§ **Requirement**
Write out the stretch of lines below that begins at the line with "Open the third" and ends at the line with "Viewport: 1024px width, 694px height.", including both, exactly as given and nothing more.
[Input for this task — start]
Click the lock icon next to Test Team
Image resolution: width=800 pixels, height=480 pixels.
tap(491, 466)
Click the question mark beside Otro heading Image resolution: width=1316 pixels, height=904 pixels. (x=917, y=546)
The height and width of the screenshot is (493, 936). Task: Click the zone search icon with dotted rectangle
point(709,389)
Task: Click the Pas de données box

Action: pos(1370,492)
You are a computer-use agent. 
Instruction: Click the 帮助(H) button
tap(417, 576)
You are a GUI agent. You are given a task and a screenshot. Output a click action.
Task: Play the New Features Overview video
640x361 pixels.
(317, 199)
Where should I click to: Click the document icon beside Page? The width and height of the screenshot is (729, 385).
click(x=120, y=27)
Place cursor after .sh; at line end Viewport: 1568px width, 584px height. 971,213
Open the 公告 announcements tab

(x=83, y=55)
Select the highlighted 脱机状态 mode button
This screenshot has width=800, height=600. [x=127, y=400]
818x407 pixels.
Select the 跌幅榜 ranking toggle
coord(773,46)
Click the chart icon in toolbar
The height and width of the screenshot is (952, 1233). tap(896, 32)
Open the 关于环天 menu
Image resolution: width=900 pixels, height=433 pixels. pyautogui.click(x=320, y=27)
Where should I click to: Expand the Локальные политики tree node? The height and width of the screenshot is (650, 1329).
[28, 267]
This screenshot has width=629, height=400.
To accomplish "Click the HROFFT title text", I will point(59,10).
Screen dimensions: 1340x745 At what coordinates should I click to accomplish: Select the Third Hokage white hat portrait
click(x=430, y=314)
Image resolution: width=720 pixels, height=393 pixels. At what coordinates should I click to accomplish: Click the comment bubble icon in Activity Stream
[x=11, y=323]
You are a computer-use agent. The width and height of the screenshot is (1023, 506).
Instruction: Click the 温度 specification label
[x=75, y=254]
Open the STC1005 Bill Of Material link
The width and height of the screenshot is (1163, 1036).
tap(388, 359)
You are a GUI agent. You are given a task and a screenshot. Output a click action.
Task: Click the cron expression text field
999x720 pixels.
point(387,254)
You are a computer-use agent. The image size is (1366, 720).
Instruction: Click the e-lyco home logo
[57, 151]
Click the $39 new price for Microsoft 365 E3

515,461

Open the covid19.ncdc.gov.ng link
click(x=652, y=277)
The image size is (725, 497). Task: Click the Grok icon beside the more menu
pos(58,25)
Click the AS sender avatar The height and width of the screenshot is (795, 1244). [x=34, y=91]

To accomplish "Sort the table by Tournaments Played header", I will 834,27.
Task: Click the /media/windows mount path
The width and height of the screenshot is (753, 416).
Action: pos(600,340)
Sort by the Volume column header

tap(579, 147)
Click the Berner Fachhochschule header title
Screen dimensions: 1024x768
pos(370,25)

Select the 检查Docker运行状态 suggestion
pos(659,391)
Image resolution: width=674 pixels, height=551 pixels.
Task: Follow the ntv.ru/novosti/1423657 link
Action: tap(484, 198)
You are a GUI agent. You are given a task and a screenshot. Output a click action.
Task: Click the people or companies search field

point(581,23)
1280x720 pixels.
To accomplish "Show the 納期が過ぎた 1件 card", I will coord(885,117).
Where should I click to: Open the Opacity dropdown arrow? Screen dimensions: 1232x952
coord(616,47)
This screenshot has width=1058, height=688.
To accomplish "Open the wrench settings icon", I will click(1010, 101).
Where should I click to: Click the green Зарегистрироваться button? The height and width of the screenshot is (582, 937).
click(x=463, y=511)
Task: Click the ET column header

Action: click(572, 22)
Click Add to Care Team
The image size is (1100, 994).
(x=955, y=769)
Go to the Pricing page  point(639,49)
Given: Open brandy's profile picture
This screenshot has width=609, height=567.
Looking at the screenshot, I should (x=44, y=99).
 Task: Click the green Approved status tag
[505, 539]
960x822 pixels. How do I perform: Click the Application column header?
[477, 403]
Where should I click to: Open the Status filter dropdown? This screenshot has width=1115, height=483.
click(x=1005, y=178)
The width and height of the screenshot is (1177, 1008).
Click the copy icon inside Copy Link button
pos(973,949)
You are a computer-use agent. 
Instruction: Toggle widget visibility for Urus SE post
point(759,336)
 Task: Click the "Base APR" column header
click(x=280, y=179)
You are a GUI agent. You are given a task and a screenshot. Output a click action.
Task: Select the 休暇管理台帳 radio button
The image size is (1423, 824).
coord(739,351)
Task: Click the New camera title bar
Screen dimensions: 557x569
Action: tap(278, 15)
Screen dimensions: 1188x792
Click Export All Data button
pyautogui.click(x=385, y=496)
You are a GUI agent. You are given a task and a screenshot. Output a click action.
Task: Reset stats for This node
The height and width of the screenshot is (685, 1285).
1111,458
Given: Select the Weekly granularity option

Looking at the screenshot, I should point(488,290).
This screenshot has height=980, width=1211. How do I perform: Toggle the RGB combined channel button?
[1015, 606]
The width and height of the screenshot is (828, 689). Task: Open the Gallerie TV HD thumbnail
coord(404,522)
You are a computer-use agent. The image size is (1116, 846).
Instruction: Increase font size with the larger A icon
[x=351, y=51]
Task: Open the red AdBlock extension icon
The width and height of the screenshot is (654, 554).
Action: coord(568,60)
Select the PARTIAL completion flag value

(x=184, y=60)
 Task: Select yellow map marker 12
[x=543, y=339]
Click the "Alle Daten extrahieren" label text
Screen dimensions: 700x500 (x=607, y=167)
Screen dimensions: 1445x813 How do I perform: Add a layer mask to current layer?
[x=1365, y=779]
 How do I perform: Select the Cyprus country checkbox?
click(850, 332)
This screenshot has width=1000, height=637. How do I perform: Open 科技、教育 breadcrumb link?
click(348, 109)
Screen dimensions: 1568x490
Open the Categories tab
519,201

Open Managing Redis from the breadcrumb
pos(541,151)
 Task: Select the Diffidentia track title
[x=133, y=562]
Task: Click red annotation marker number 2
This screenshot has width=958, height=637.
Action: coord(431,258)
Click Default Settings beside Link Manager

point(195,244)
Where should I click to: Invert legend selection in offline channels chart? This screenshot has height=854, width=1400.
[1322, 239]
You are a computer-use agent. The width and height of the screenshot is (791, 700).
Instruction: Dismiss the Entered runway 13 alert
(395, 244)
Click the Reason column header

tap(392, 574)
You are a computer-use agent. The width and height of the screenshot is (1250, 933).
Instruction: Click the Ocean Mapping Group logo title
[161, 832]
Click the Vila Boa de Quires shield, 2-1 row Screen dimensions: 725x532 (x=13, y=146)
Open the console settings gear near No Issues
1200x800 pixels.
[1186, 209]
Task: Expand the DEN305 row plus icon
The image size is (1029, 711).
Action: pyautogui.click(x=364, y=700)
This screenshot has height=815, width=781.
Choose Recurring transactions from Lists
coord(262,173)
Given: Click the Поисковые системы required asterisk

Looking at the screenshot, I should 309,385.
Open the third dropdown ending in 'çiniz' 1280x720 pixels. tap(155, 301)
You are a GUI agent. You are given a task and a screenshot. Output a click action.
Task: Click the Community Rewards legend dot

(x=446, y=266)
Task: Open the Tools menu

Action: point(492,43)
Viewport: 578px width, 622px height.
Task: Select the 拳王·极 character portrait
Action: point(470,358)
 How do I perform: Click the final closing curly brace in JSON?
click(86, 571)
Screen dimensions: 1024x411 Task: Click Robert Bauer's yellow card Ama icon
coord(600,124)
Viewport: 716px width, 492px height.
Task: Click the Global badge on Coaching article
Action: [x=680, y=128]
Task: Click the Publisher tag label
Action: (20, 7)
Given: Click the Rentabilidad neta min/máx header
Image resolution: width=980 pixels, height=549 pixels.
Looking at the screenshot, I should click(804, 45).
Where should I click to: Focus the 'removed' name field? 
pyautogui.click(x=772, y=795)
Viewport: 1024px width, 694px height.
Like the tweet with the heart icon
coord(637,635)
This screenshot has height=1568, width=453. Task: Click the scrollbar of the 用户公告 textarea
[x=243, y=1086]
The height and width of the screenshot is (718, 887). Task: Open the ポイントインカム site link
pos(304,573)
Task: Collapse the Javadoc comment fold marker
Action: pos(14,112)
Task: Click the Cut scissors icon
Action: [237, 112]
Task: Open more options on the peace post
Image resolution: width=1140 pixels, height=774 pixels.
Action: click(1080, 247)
[Input for this task — finish]
§ **Exercise answer**
Open the third dropdown ending in 'çiniz' 1280x720 pixels. tap(155, 301)
You are a GUI agent. You are given a task and a screenshot. Output a click action.
Task: Click the Community Rewards legend dot

(x=446, y=266)
Task: Open the Tools menu

Action: point(492,43)
Viewport: 578px width, 622px height.
Task: Select the 拳王·极 character portrait
Action: point(470,358)
 How do I perform: Click the final closing curly brace in JSON?
click(86, 571)
Screen dimensions: 1024x411 Task: Click Robert Bauer's yellow card Ama icon
coord(600,124)
Viewport: 716px width, 492px height.
Task: Click the Global badge on Coaching article
Action: [x=680, y=128]
Task: Click the Publisher tag label
Action: (20, 7)
Given: Click the Rentabilidad neta min/máx header
Image resolution: width=980 pixels, height=549 pixels.
Looking at the screenshot, I should click(804, 45).
Where should I click to: Focus the 'removed' name field? 
pyautogui.click(x=772, y=795)
Viewport: 1024px width, 694px height.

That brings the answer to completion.